A faithful copy is needed of the lines below from the one with "Open the borders dropdown arrow" up to and including the one with "You are a computer-use"; set it down with no pictures and no other lines.

━━━━━━━━━━━━━━━━━━━━━━━━━━━━━━

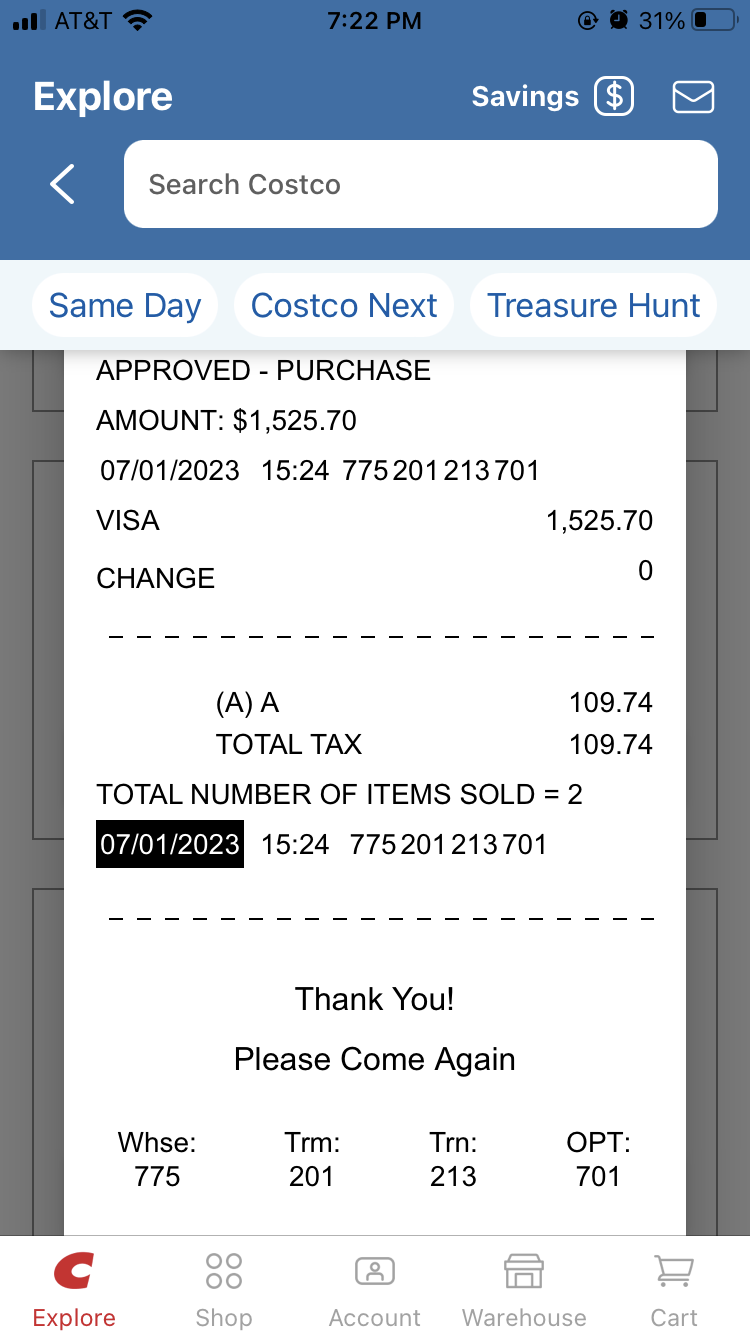This screenshot has height=1334, width=750.
Task: Tap the Wi-Fi status icon
Action: (135, 21)
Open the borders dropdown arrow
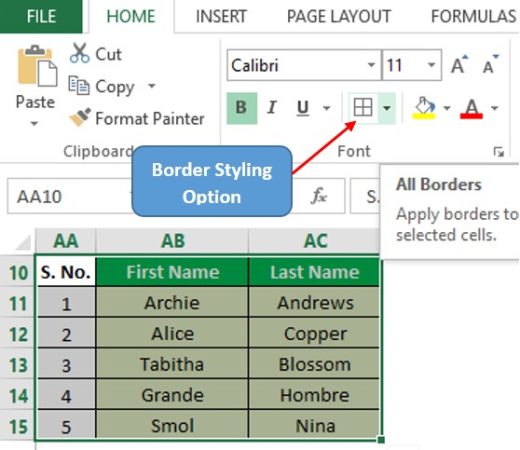The image size is (520, 450). [x=387, y=108]
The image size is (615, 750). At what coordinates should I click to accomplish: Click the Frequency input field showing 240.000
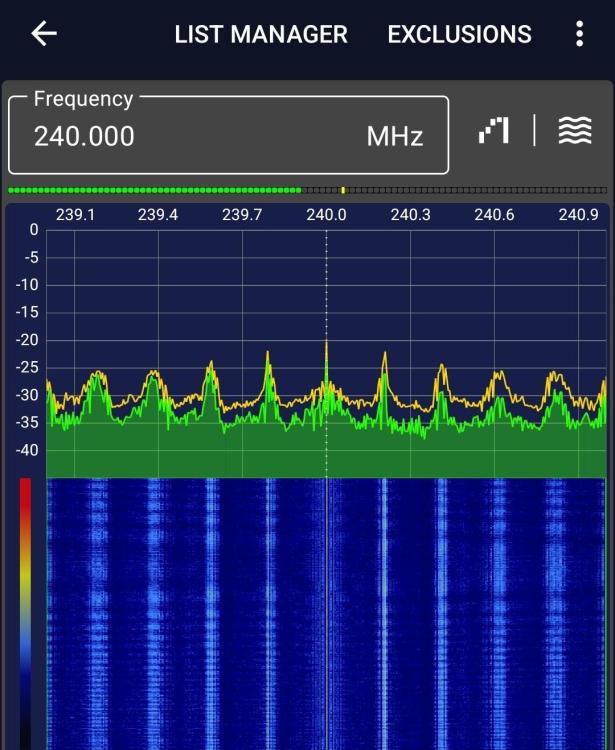coord(229,135)
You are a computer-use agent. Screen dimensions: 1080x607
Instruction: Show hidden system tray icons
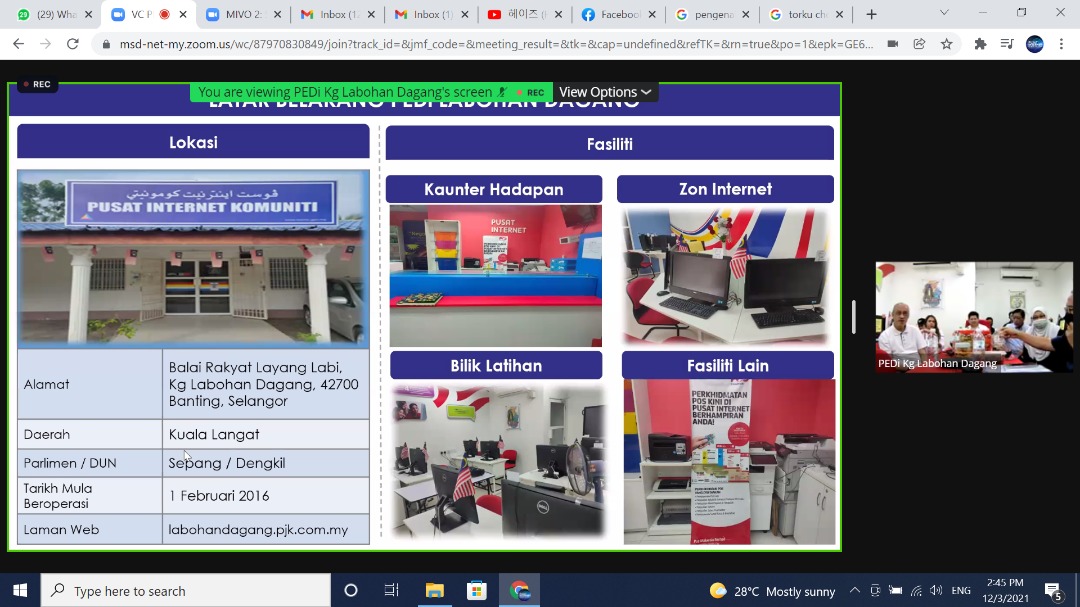coord(855,590)
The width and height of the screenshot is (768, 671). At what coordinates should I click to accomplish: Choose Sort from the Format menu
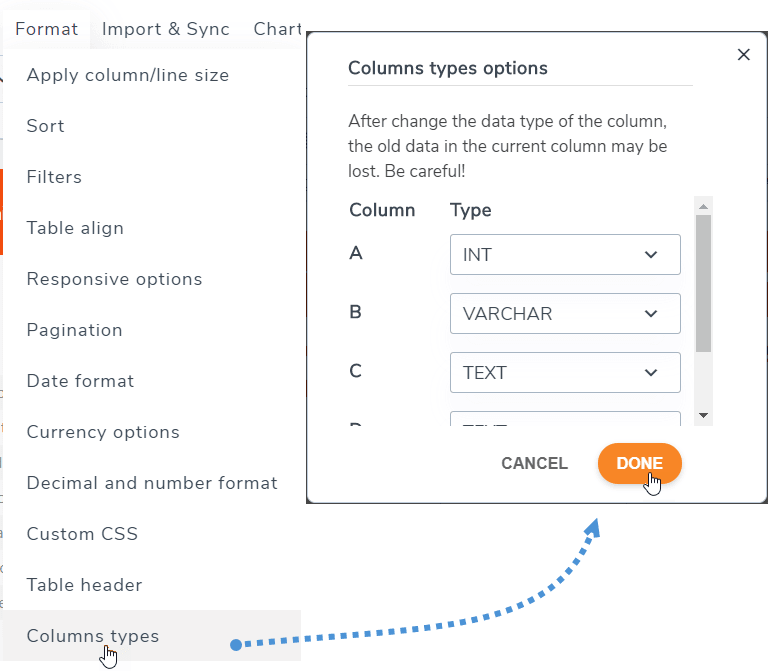[x=46, y=126]
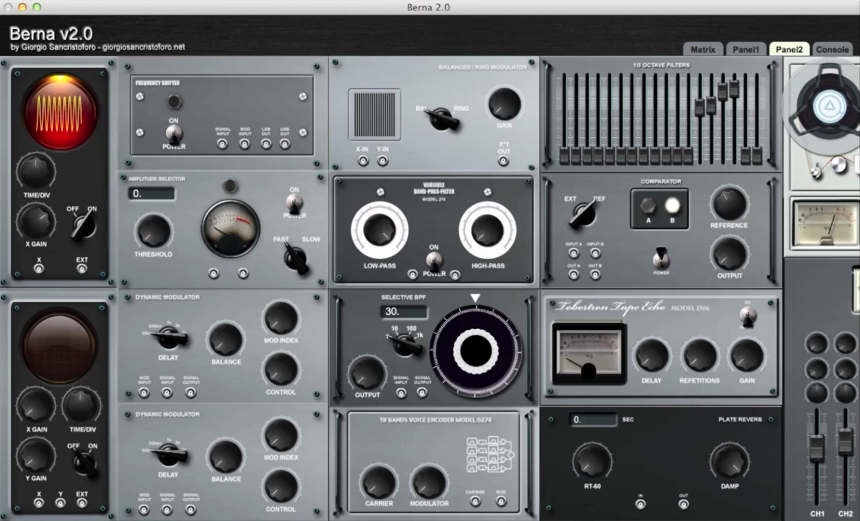
Task: Click the voice encoder CARRIER knob
Action: [379, 482]
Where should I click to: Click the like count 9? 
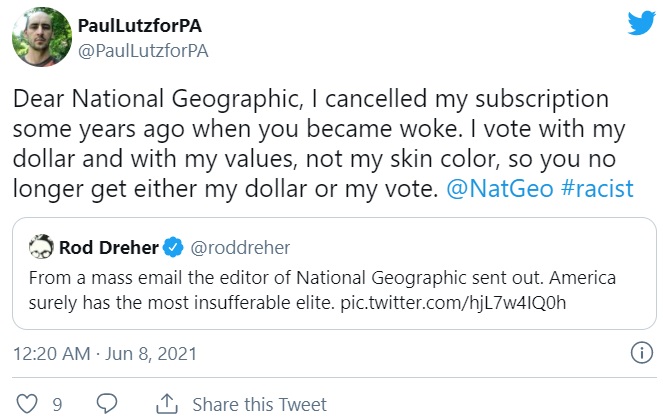pos(58,404)
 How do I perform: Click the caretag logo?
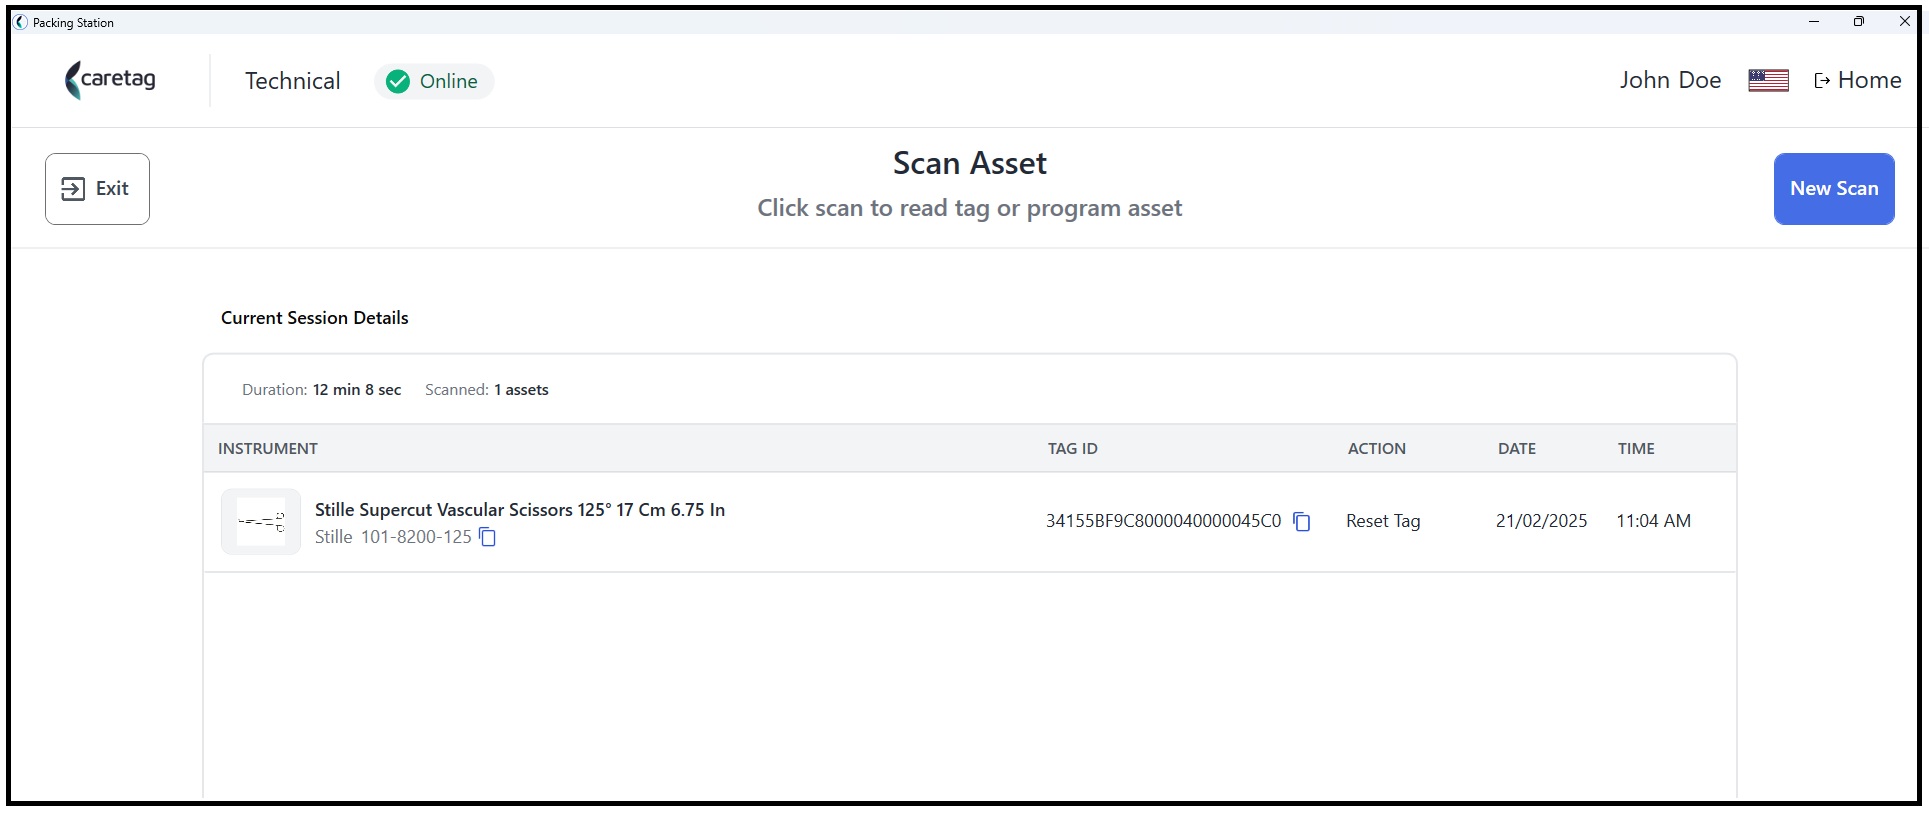(x=110, y=80)
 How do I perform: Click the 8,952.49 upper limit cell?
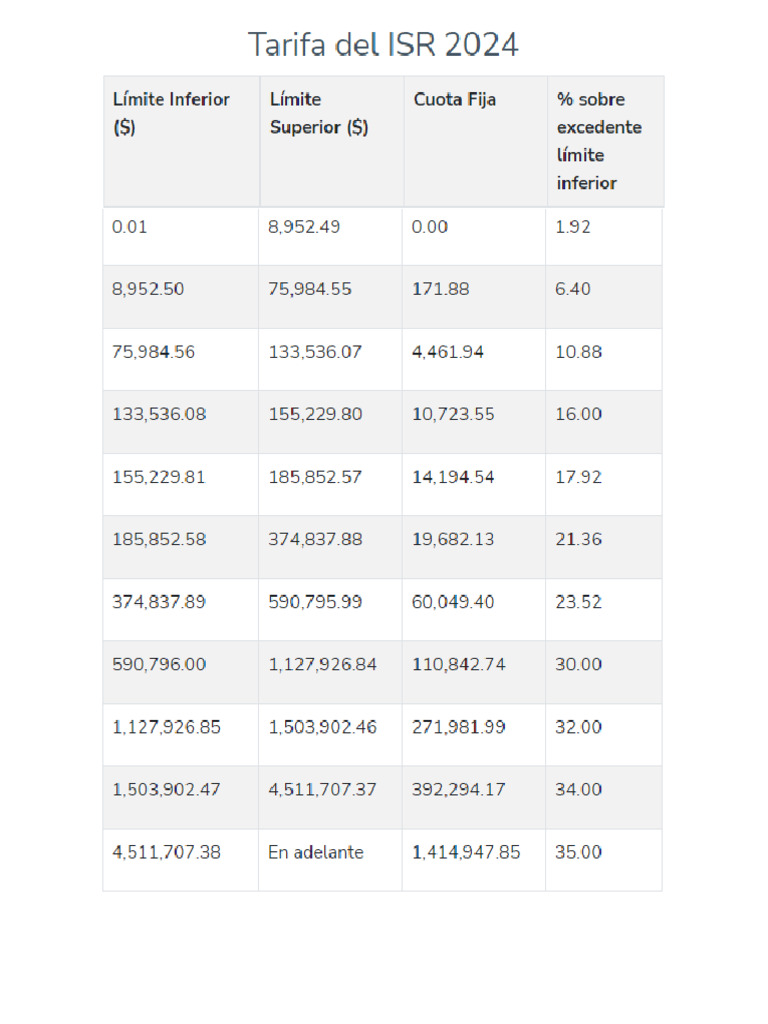[304, 227]
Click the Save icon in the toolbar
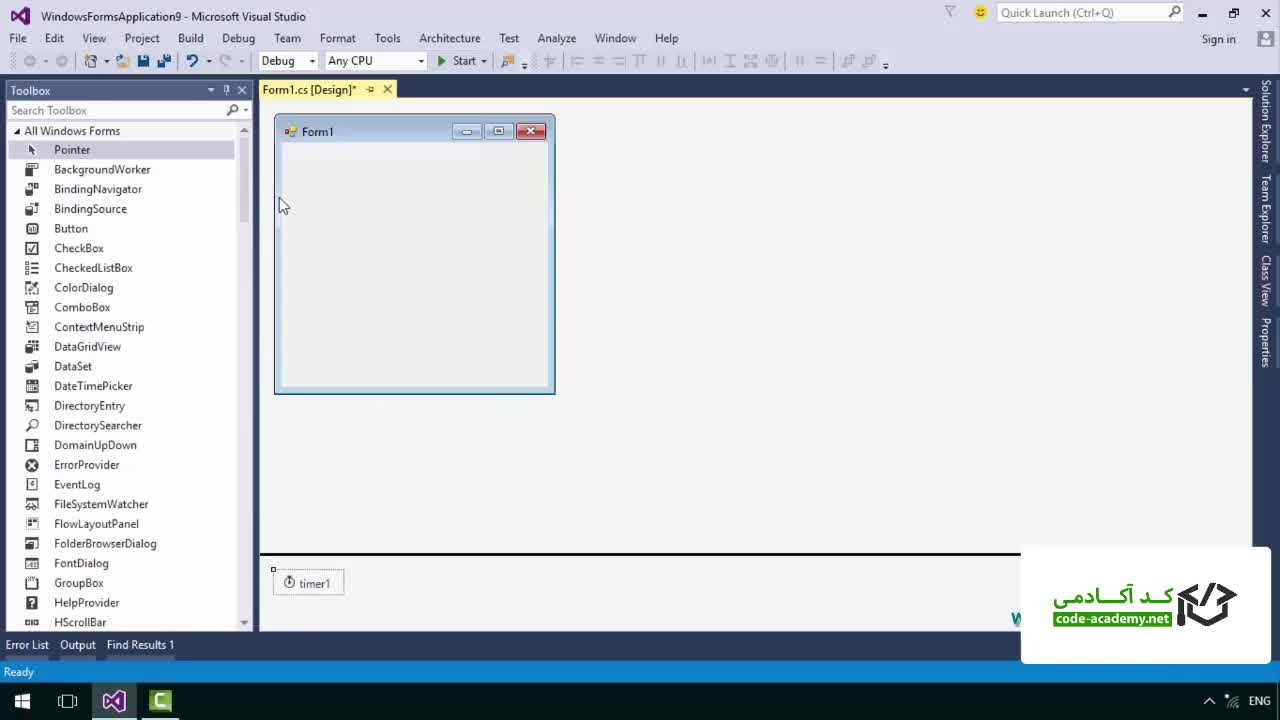The width and height of the screenshot is (1280, 720). (143, 61)
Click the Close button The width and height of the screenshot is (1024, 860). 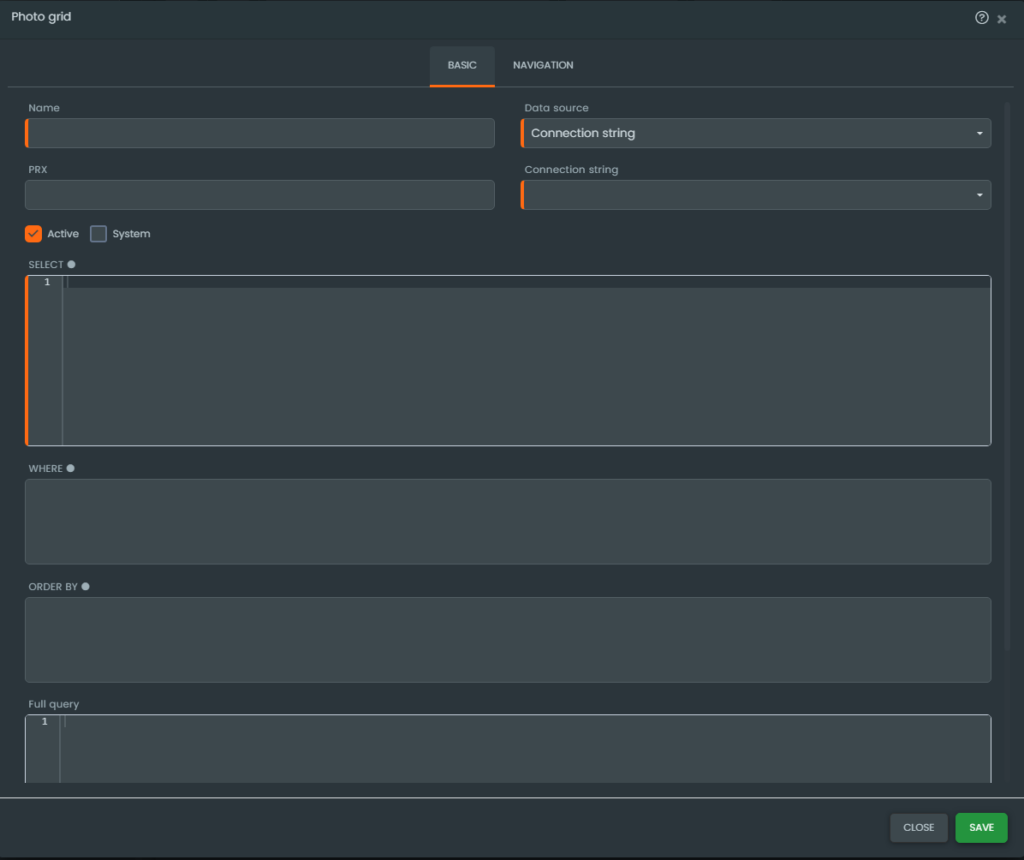[918, 828]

━━━━━━━━━━━━━━━━━━━━━━━━━━━━━━

• **WRITTEN ANSWER**
Open the borders dropdown arrow
The image size is (520, 450). [x=387, y=108]
The image size is (615, 750). At what coordinates should I click to accomplish: Click the Frequency input field showing 240.000
coord(229,135)
You are a computer-use agent. Screen dimensions: 1080x607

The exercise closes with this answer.